**What you need to do**
Look below for the line that has "Check the Marketing subnet checkbox"; output exactly from it through the line that has "The image size", and leave the pictures out.

**Data for the task**
━━━
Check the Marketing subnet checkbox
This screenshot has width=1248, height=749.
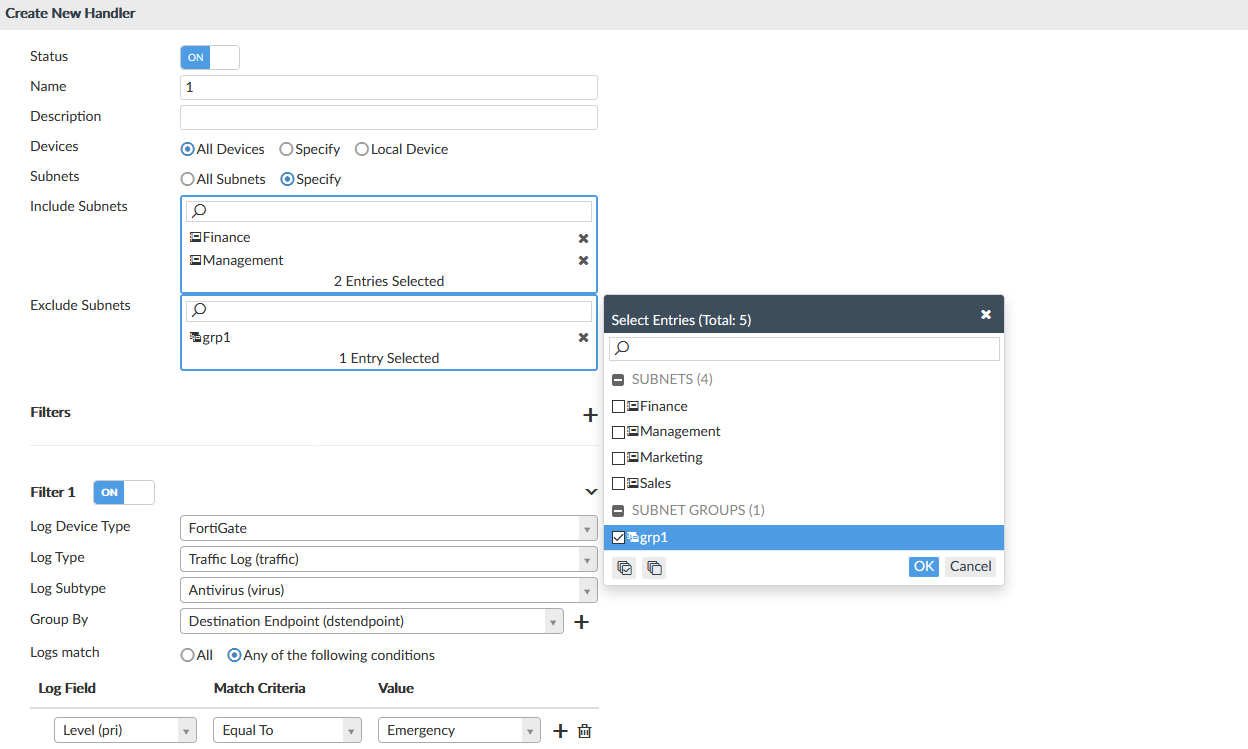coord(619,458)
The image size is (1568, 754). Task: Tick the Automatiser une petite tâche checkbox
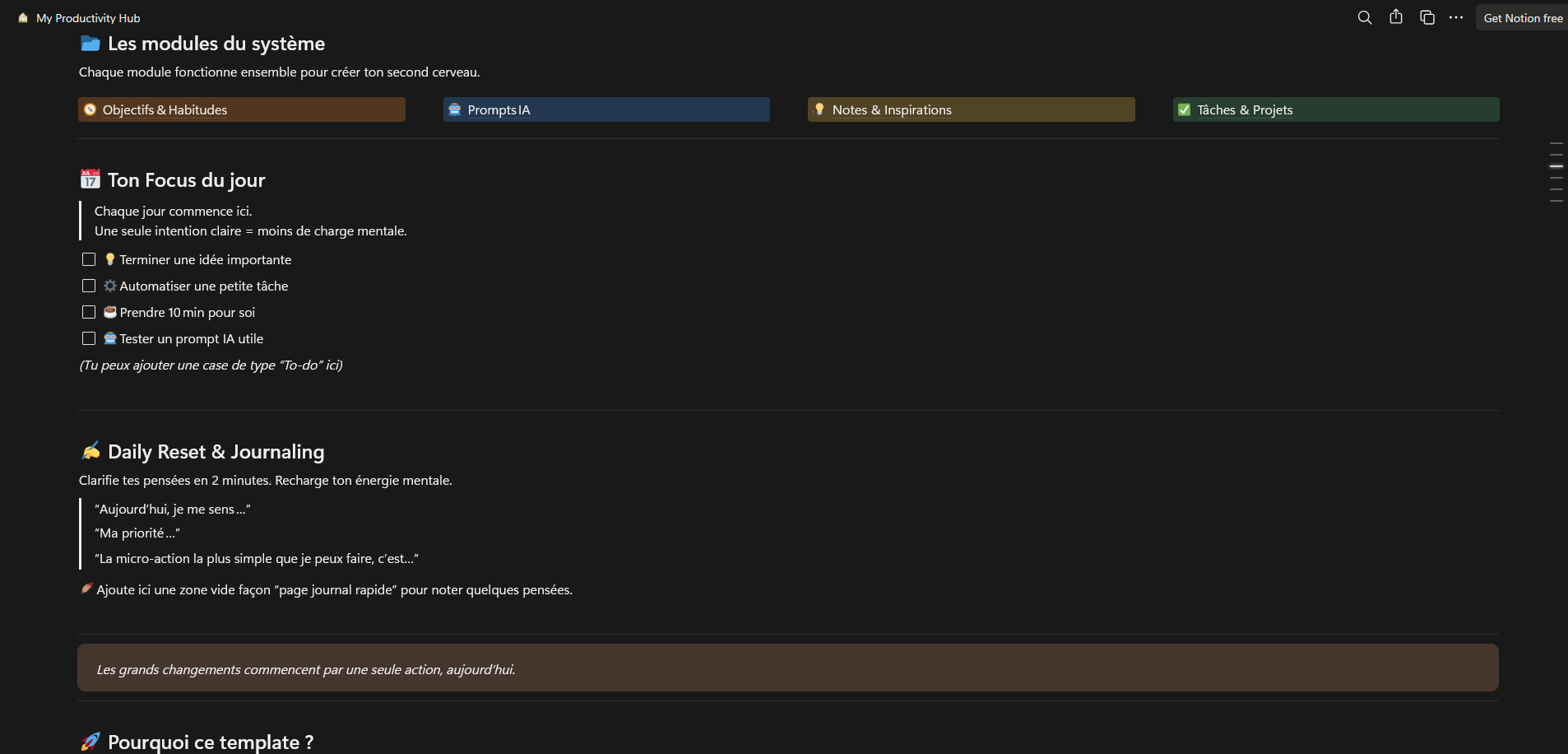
━━━
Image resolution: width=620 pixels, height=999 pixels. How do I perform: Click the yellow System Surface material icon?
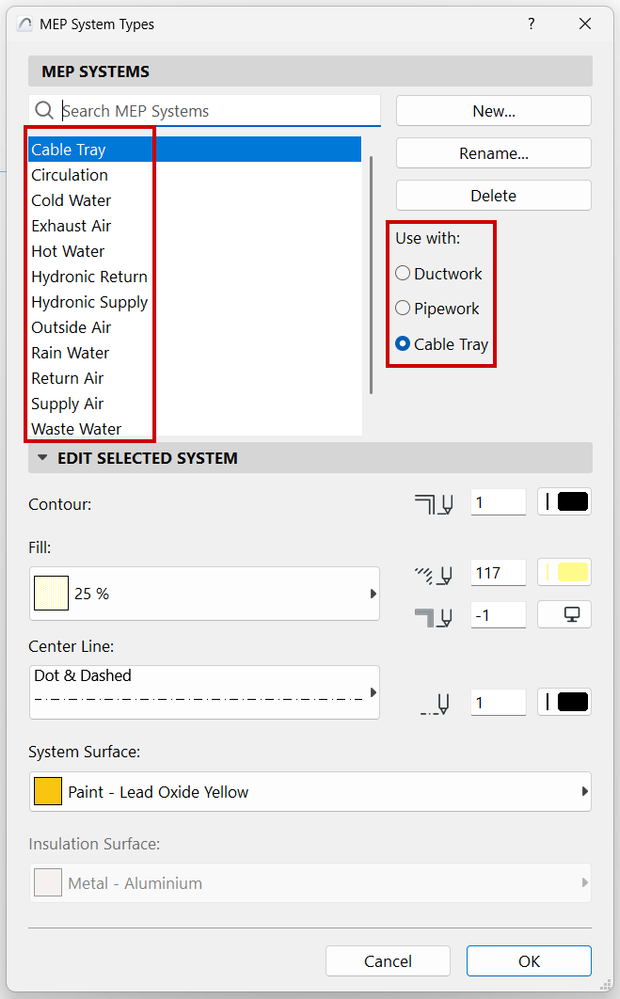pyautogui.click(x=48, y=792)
━━━
**Result of the exercise**
Check the Marketing subnet checkbox
This screenshot has width=1248, height=749.
coord(619,458)
The image size is (1568, 754). Task: Tick the Automatiser une petite tâche checkbox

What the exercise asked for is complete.